Preety Shakya

PhD Thesis Proposal Presentation

Date: Thursday, Aug 5, 2021
Time: 1pm - 3pm (EST)
Meeting Link:

https://emory.zoom.us/j/97826740215
Meeting ID: 978 2674 0215

Thesis Advisor: Dr. Michael E. Davis
Thesis Committee:

Dr. Chunhui Xu
Dr. Karen L. Christman
Dr. Rebecca D. Levit
Dr. Vahid Serpooshan

Title: 

Encapsulation of Pediatric Cardiac-derived C-kit+ Cells in Myocardial Extracellular Matrix Hydrogel for Cardiac Repair 

Abstract:

Hypoplastic Left Heart Syndrome (HLHS) is a critical congenital heart disease characterized by underdeveloped left side of the heart that occurs in 1 out of every 4000 births in the US. Despite aggressive palliative operations, clinical complications of right ventricle (RV) load bearing inevitably lead to RV failure, requiring transplantation.
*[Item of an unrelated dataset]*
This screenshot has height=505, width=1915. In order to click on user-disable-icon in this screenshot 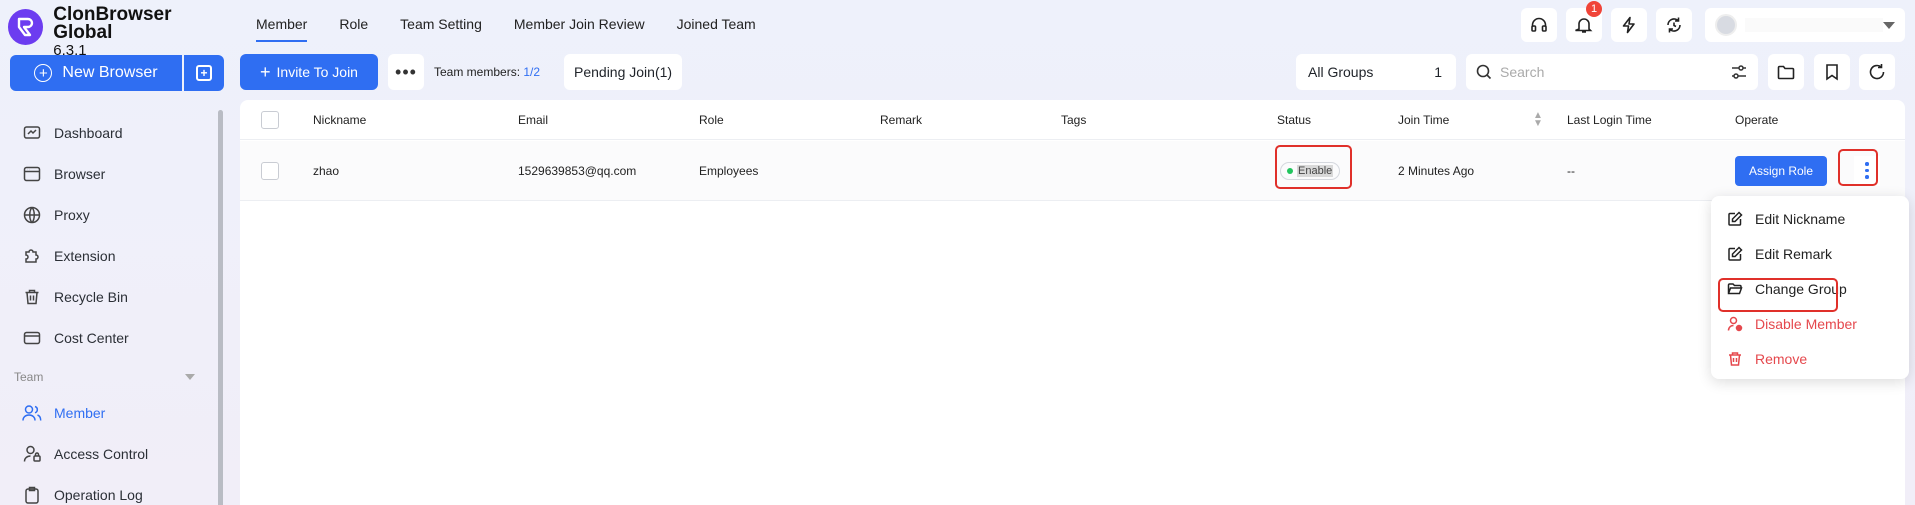, I will do `click(1735, 324)`. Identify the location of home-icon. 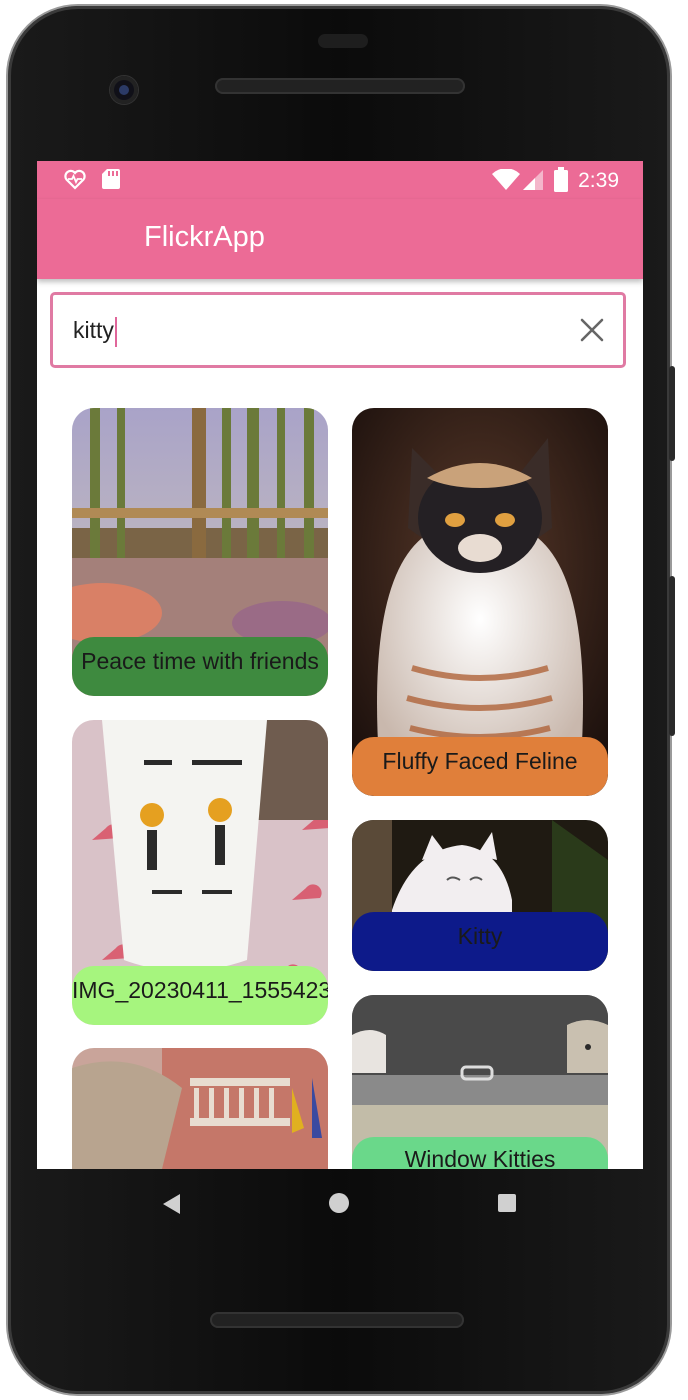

Pediatric cardiac-derived c-kit+ progenitor cells (CPCs) has shown potential for cardiac repair in recent studies through release of reparative factors and offer multiple benefits, such as easy isolation and autologous transplant. However, concerns about failure of engraftment and transient paracrine effects have thus far limited their use. To overcome these issues, an appropriate cell delivery vehicle such as a cardiac extracellular matrix (cECM) hydrogel can be utilized. This naturally derived biomaterial has demonstrated promising improvements in cardiac function in animal models and can provide healthy biochemical cues to CPCs allowing for local diffusion of therapeutic paracrine factors over time. The proposed study focuses on investigating an injectable, minimally invasive dual therapy that combines human CPCs and porcine cECM hydrogel to repair RV myocardium in HLHS patients. In this study, the effect of CPC encapsulation in cECM hydrogel on CPC functionality will be analyzed by looking at cellular differentiation, proliferation, and paracrine release in vitro. Intramyocardial injection of CPCs with cECM hydrogel will be performed in a rat RV failure model to assess improvements in RV function. Lastly, computational studies will be used to identify the underlying mechanism behind any pro-regenerative effects observed in vivo. The overall goal of this project is to obtain data for preclinical studies and accelerate the therapy towards clinical translation to treat RV dysfunction in HLHS patients.